Es geht um Demut, um Unbelehrbarkeit. Zum größten Feind des Glücks kann eine Lebensmaxime werden, die auf die unaufhörliche Steigerung der Ereignisdichte gerichtet ist, so Karigs Felix – und ich meine, recht hat er, so recht! Wie sehr treibt uns die Angst um, etwas zu verpassen? Treibt uns ein Leben lang vor sich her. Ja, wir verpassen was, nämlich das Hier und das Jetzt, uns und einander.
“Eine Freundschaft wiegt nur so schwer, wie die in ihr behüteten Geheimnisse”. (aus Kambodscha)
Lebenslügen und Sinnsuche treffen auf Abenteuerlust, reichlich Lebensweisheiten gibt es gratis. Ein Roman der es auf meine Jahresbesten-Liste geschafft hat, der zu einer der Entdeckungen meines Hör-Frühlings geworden ist, auch wegen diesem Herrn hier, zehn Stunden und neunundzwanzig Minuten hatte ich seine Stimme im Ohr und er fehlt mir jetzt schon …
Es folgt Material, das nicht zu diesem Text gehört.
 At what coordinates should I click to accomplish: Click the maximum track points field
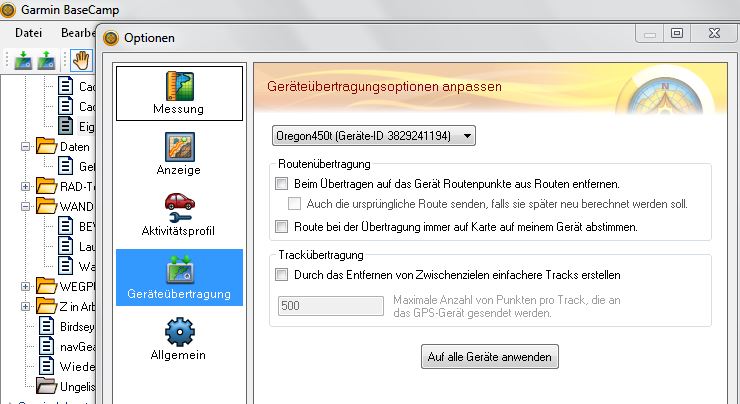328,304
Fabian Busch, geboren 1975, aufgewachsen in Ost-Berlin, ist Schauspieler, das preisausgezeichnet und Regisseur.
Großartig finde ich, mit welcher Empathie und Sensibilität er diesen Text umsetzt.
Er zetert und hadert, seufzt und leidet, triumphiert und belehrt. Seine Stimme klingt jung, forsch und forschend, er ist dieser Ich-Erzähler, er muss es sein!
Mal wild und unerschrocken, mal ängstlich und zögerlich, gibt er die beiden Jungs, die beiden Jungen Männer. Zu Karigs Stil paßt er hervorragend, beide gehen eine geniale Symbiose ein. Autor und Vorleser haben in mir eine Saite angeschlagen, mich dort erreicht, wo nicht viele Geschichten hinkommen!
Danke, die Herren! In Ihrem Dschungel verirre ich mich gerne wieder, und sollte Ihre nächste Reise eine andere Richtung einschlagen, ich bin auf jeden Fall auch dann wieder mit dabei …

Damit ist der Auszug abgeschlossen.